A chatice de faze-lo me induz a imaginar que se eu tivesse sido o que queria - cantora de boate - talvez hoje estivesse indo dormir bem cedo pra enfrentar, na madrugada de amanhã, a fila do INSS, pra curar uma bronquite adquirida entre copos de gelo e cigarros. Muitos. Mas, teria cantado noites inteiras e ensaiado passos de dança cantando Sabor a mi, enquanto o garçom filósofo atenderia os velhos quase bêbados e as mulheres excessivamente pintadas, na sala enfumaçada.

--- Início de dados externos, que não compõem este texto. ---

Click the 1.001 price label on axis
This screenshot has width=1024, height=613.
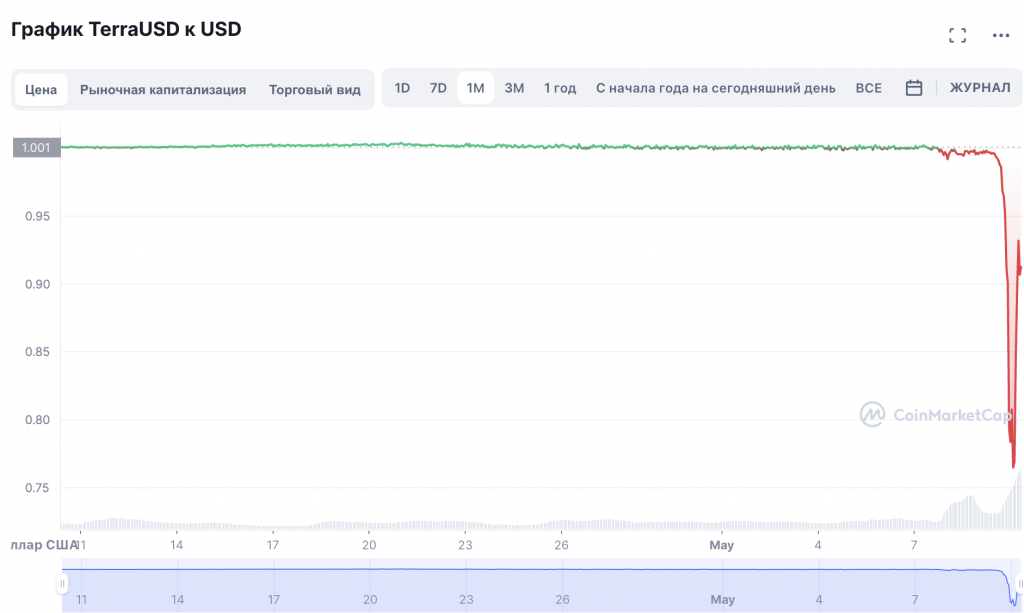[35, 147]
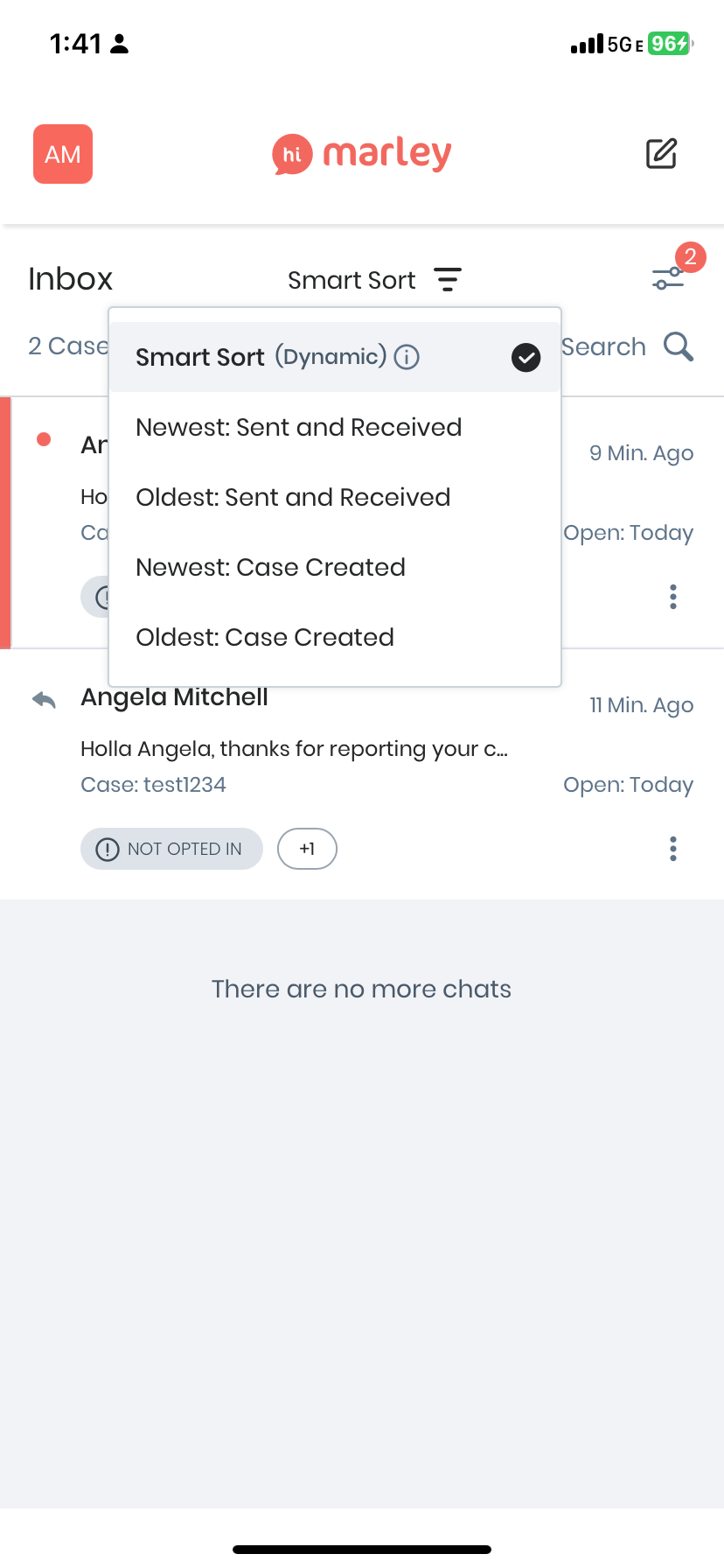Tap the NOT OPTED IN badge
The height and width of the screenshot is (1568, 724).
171,849
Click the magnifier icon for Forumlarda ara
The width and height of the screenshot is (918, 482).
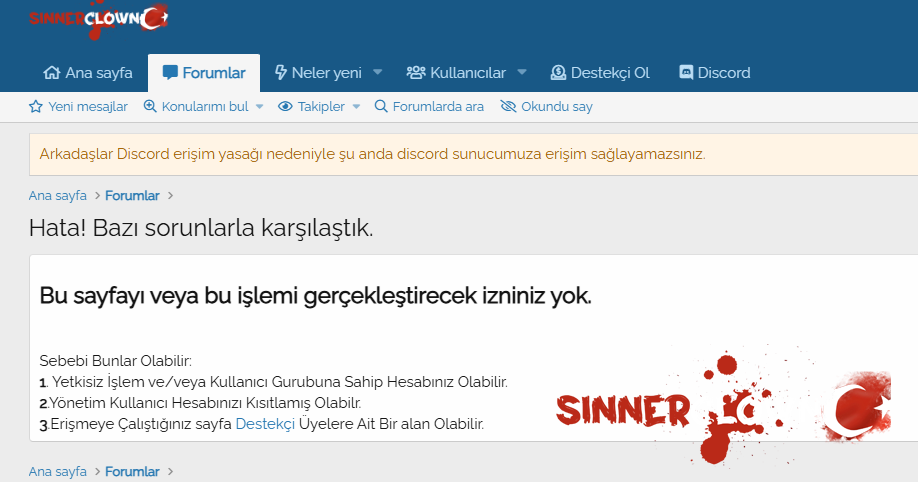point(381,107)
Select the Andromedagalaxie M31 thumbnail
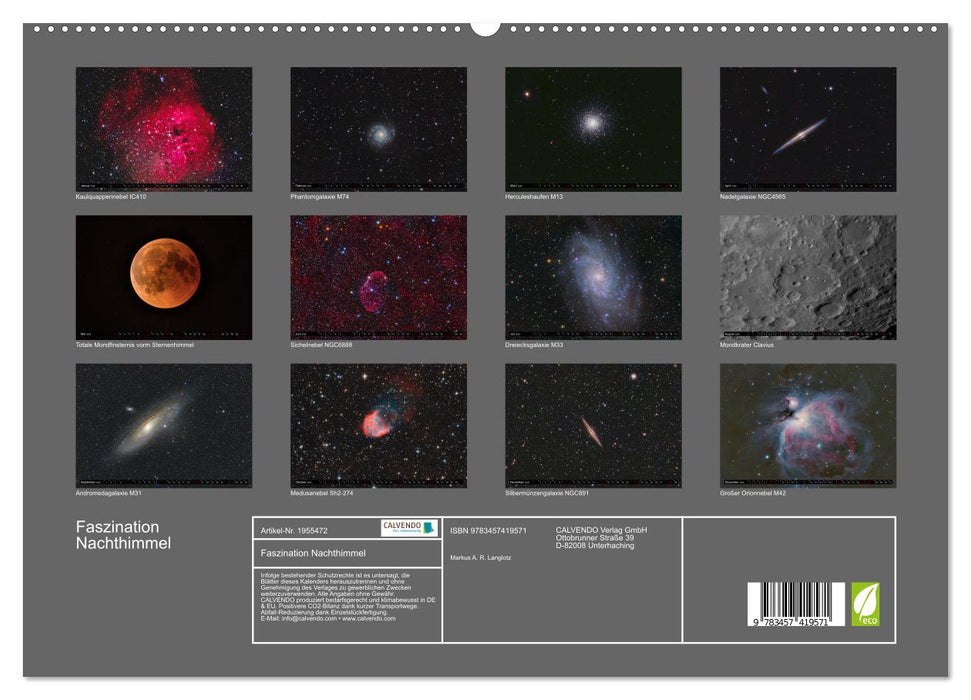 (x=163, y=424)
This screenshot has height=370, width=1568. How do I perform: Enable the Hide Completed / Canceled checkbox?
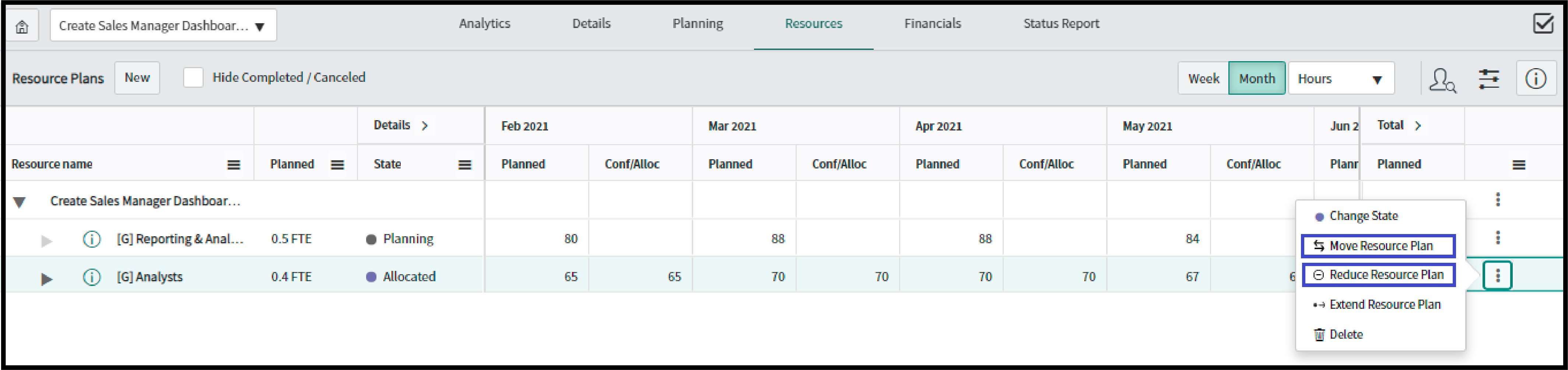coord(193,78)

Sim, essa é a minha fantasia de boate, ou de bar da noite, como cantava a Nora Nei:
Bar, tristonho sindicato, de sócios da mesma dor,
bar, que é o refúgio barato dos fracassados do amor
Ao mesmo tempo, essa fantasia que me acompanha desde a juventude, e que não se realizou, anda de mãos dadas com outras, que também não se realizaram: os sonhos de revolução, a idéia de um Brasil justo, a expectativa de um povo feliz.
Assim, cá estamos, eu com cinqüenta e seis anos e o Brasil com muitos mais, revisando um texto desconexo.
Vamos em frente.
Fui.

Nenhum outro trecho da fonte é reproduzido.